Can you force a crash if a write occurs to a given memory location with finer than page granularity? - c++

I'm writing a program that for performance reasons uses shared memory (sockets and pipes as alternatives have been evaluated, and they are not fast enough for my task, generally speaking any IPC method that involves copies is too slow). In the shared memory region I am writing many structs of a fixed size. There is one program responsible for writing the structs into shared memory, and many clients that read from it. However, there is one member of each struct that clients need to write to (a reference count, which they will update atomically). All of the other members should be read only to the clients.
Because clients need to change that one member, they can't map the shared memory region as read only. But they shouldn't be tinkering with the other members either, and since these programs are written in C++, memory corruption is possible. Ideally, it should be as difficult as possible for one client to crash another. I'm only worried about buggy clients, not malicious ones, so imperfect solutions are allowed.
I can try to stop clients from overwriting by declaring the members in the header they use as const, but that won't prevent memory corruption (buffer overflows, bad casts, etc.) from overwriting. I can insert canaries, but then I have to constantly pay the cost of checking them.
Instead of storing the reference count member directly, I could store a pointer to the actual data in a separate mapped write only page, while keeping the structs in read only mapped pages. This will work, the OS will force my application to crash if I try to write to the pointed to data, but indirect storage can be undesirable when trying to write lock free algorithms, because needing to follow another level of indirection can change whether something can be done atomically.
Is there any way to mark smaller areas of memory such that writing them will cause your app to blow up? Some platforms have hardware watchpoints, and maybe I could activate one of those with inline assembly, but I'd be limited to only 4 at a time on 32-bit x86 and each one could only cover part of the struct because they're limited to 4 bytes. It'd also make my program painful to debug ;)
Edit: I found this rather eye popping paper, but unfortunately it requires using ECC memory and a modified Linux kernel.

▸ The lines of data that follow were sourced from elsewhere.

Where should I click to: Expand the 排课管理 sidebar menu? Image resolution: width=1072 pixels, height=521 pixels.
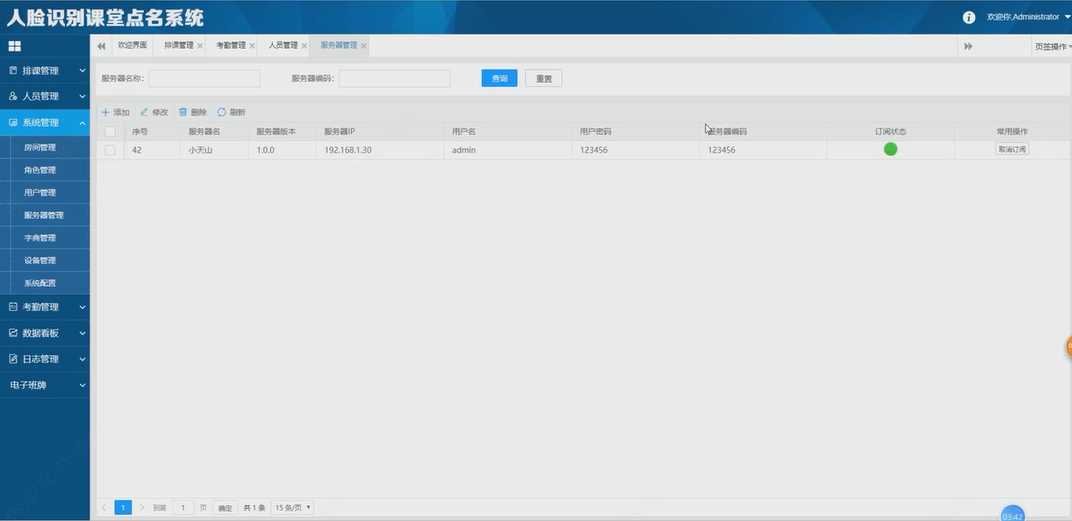44,70
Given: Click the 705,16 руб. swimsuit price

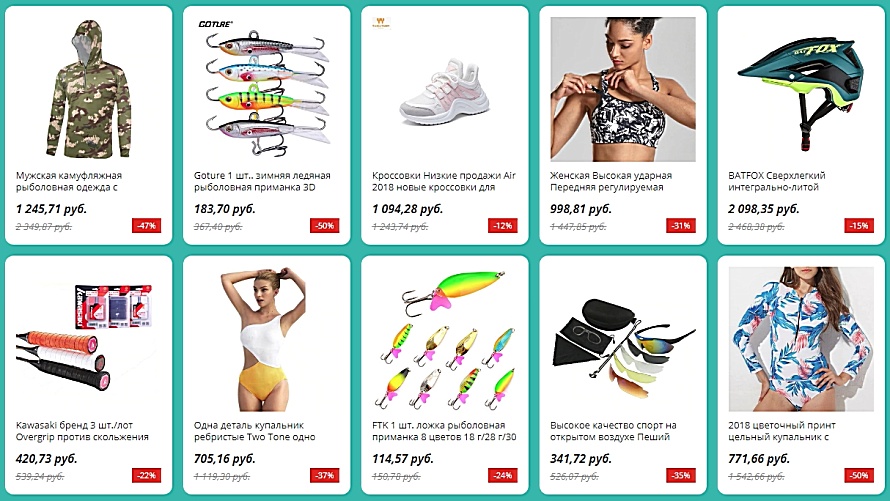Looking at the screenshot, I should tap(224, 458).
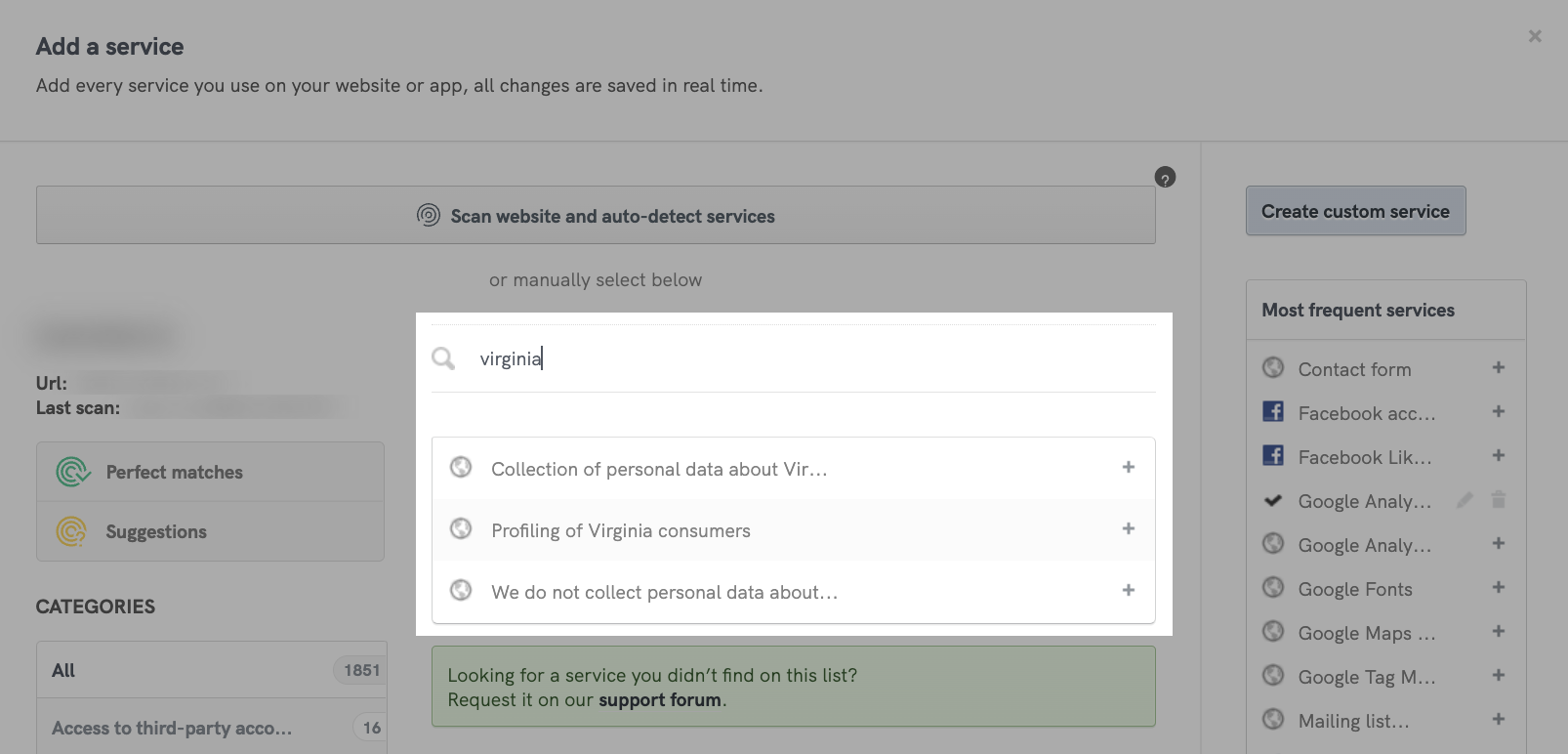
Task: Close the Add a service dialog
Action: click(x=1535, y=36)
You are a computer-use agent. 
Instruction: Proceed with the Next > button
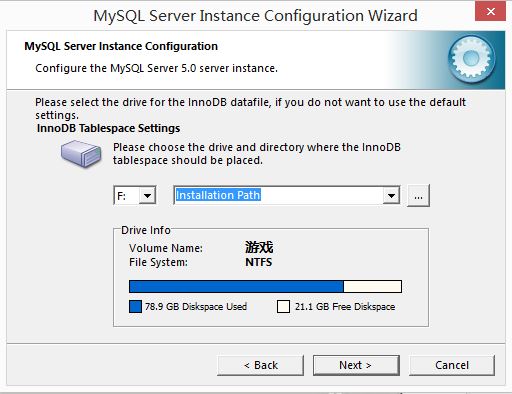tap(356, 365)
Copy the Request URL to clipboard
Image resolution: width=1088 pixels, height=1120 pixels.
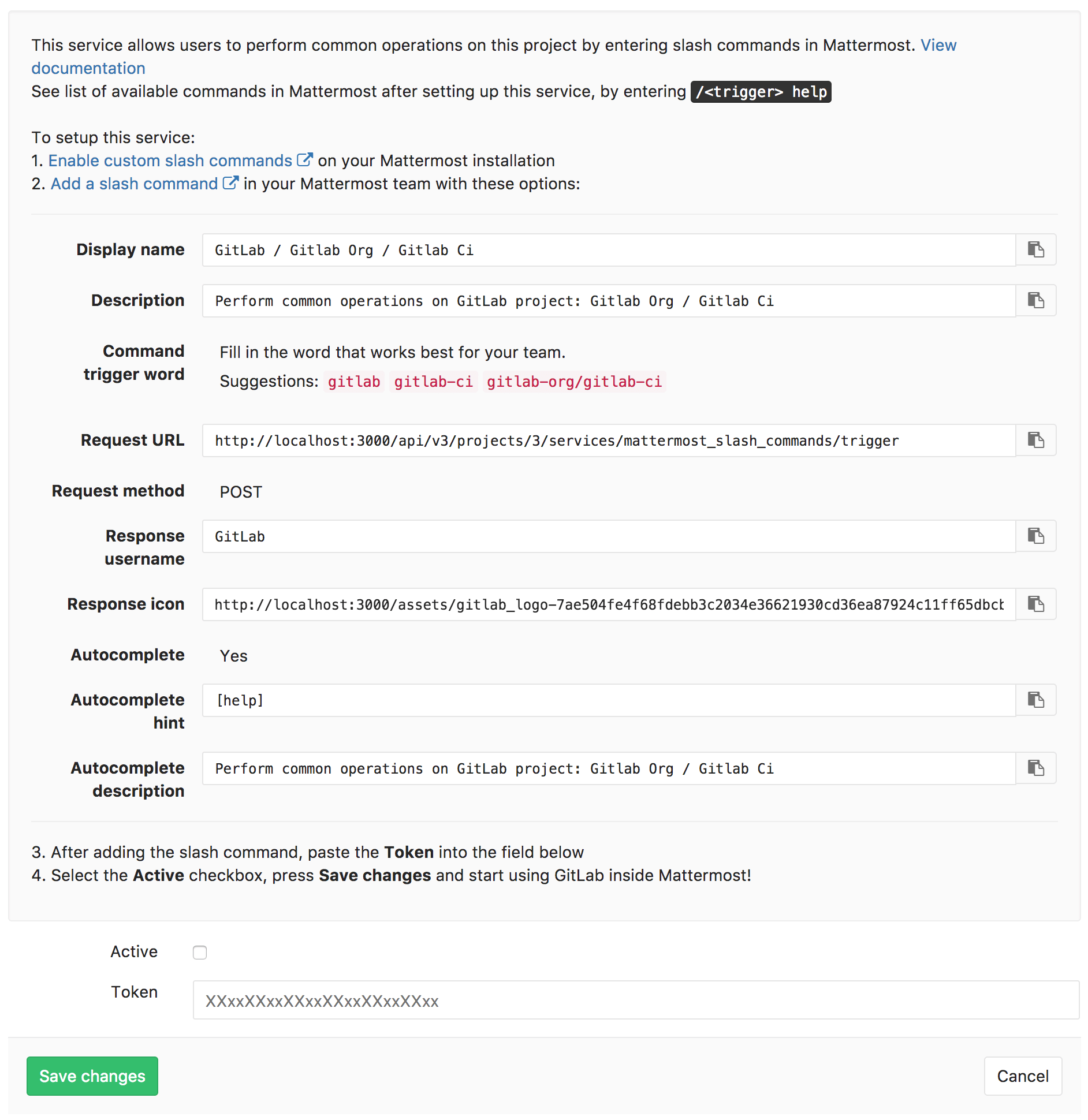[x=1035, y=440]
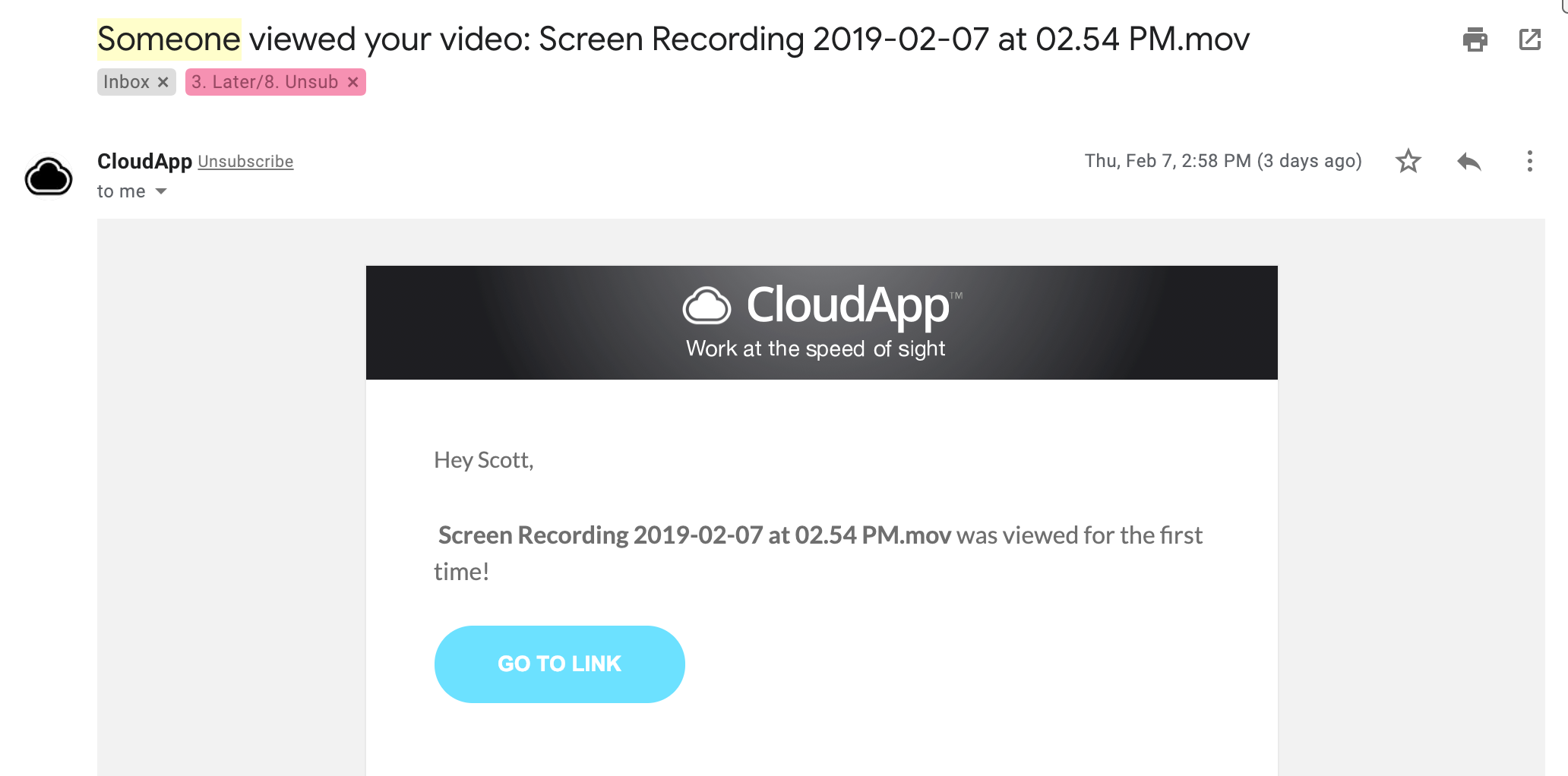Open the 3. Later/8. Unsub label
The width and height of the screenshot is (1568, 776).
[x=264, y=82]
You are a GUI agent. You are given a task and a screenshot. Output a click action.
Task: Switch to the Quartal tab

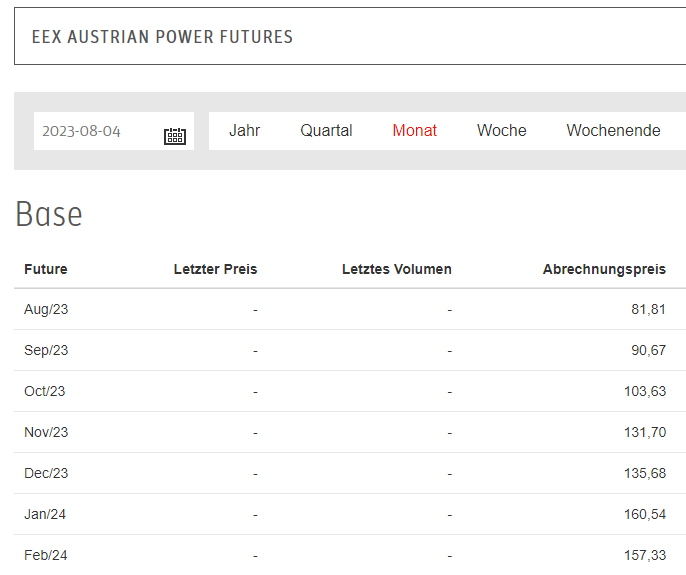coord(326,130)
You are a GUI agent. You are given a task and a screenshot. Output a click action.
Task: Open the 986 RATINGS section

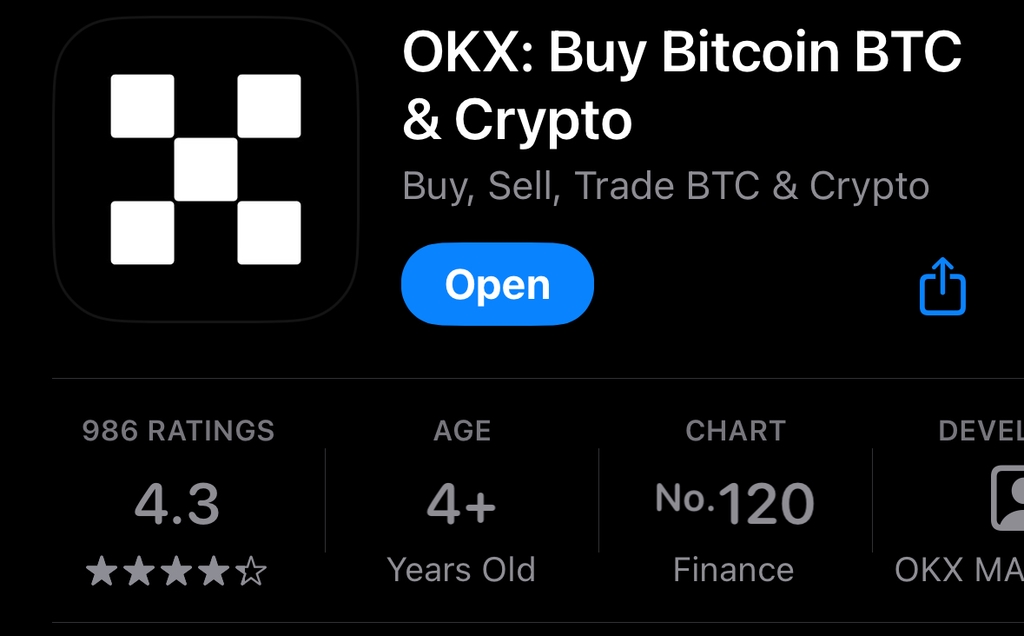point(178,431)
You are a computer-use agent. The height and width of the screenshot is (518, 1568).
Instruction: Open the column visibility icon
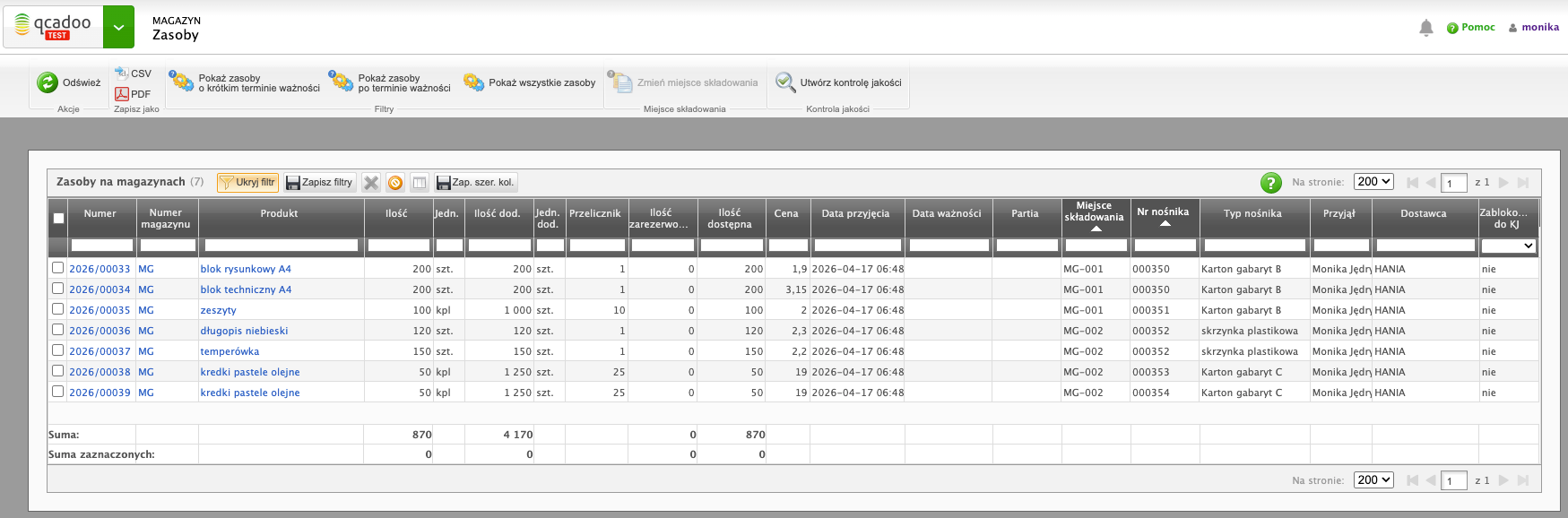[x=419, y=183]
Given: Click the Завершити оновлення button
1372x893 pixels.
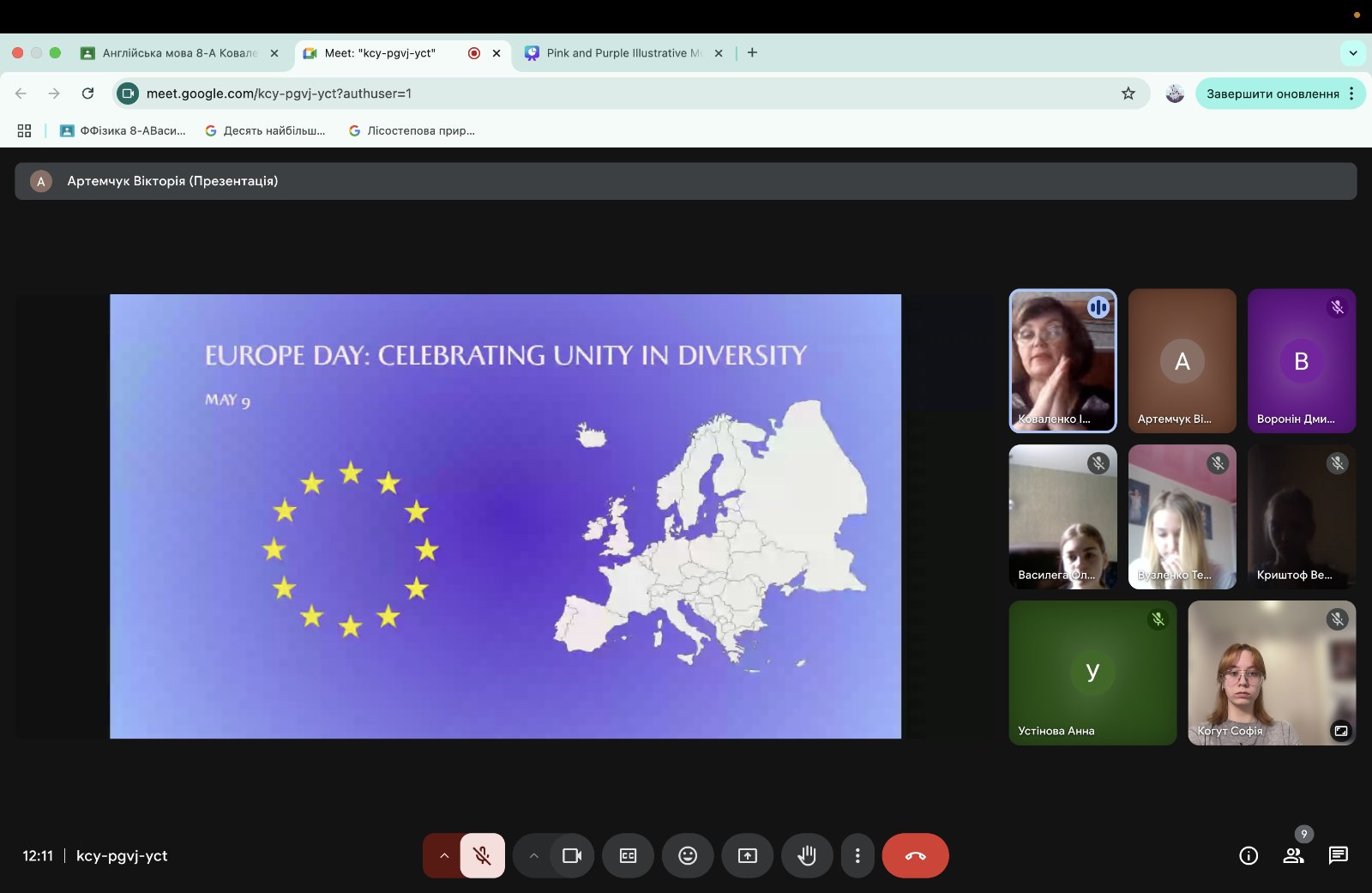Looking at the screenshot, I should pyautogui.click(x=1273, y=94).
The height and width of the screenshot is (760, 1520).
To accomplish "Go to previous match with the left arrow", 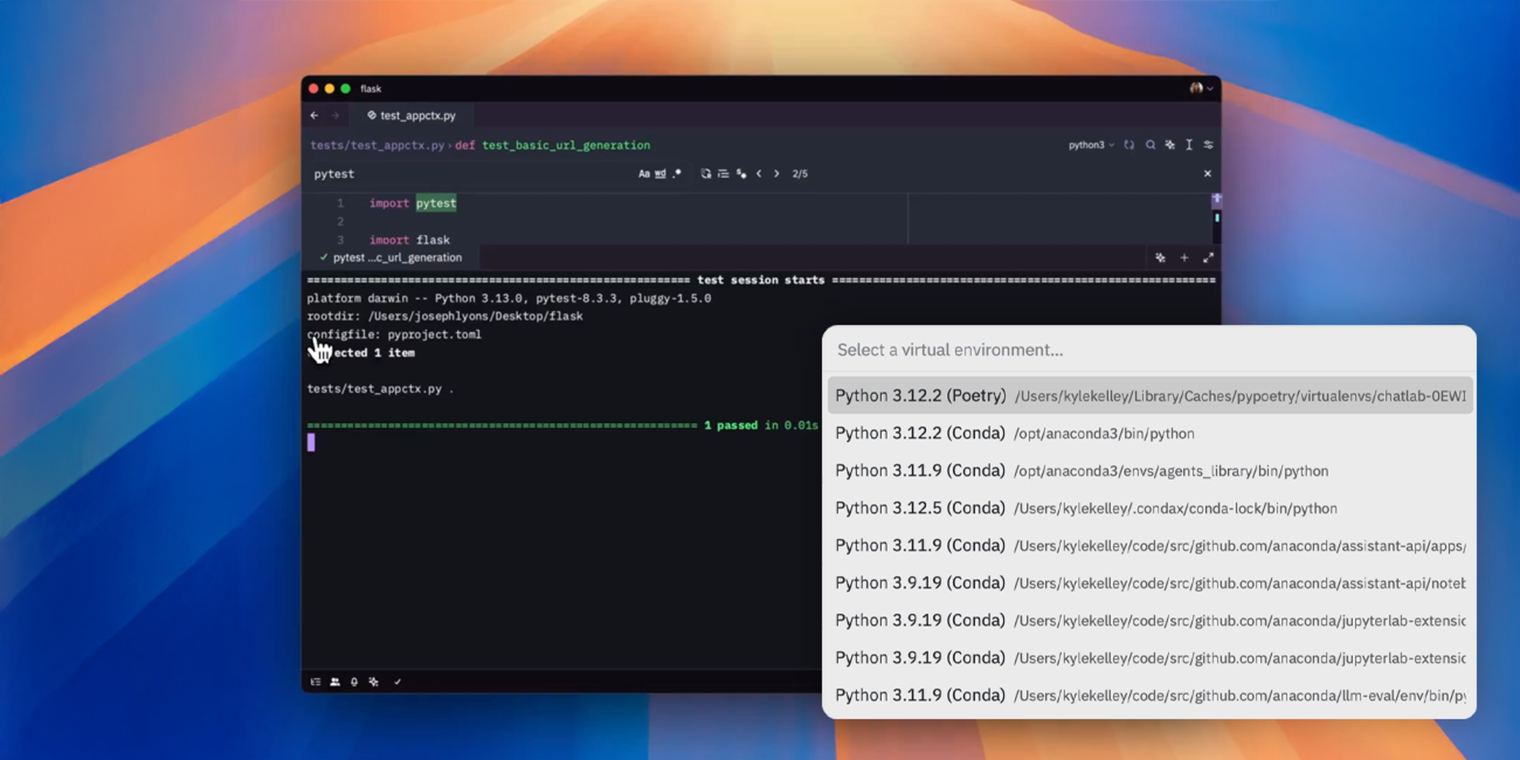I will (x=759, y=173).
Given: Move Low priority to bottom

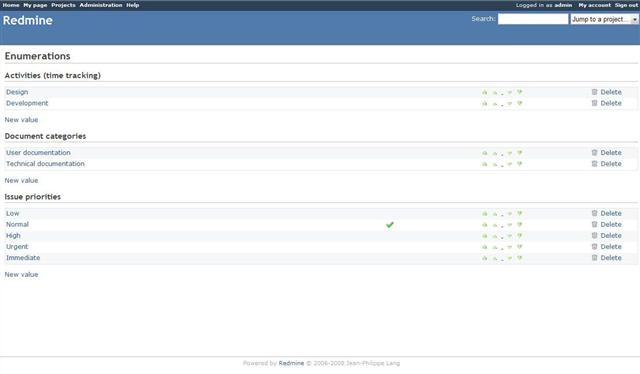Looking at the screenshot, I should (x=520, y=214).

I don't think its possible to make a few bits read only like that at the OS level.
One thing that occurred to me just now is that you could put the reference counts in a different page like you suggested. If the structs are a common size, and are all in sequential memory locations you could use pointer arithmetic to locate a reference count from the structures pointer, rather than having a pointer within the structure. This might be better than having a pointer for your use case.
long *refCountersBase;//The start address of the ref counters page
MyStruct *structsBase;//The start address of your structures page
//get address to reference counter
long *getRefCounter(MyStruct *myStruct )
{
size_t n = myStruct - structsBase;
long *ref = refCountersBase + n;
return ref;
}

You would need to add a signal handler for SIGSEGV which recovers from the exception, but only for certain addresses. A starting point might be http://www.opengroup.org/onlinepubs/009695399/basedefs/signal.h.html and the corresponding documentation for your OS.
Edit: I believe what you want is to perform the write and return if the write address is actually OK, and tail-call the previous exception handler (the pointer you get when you install your exception handler) if you want to propagate the exception. I'm not experienced in these things though.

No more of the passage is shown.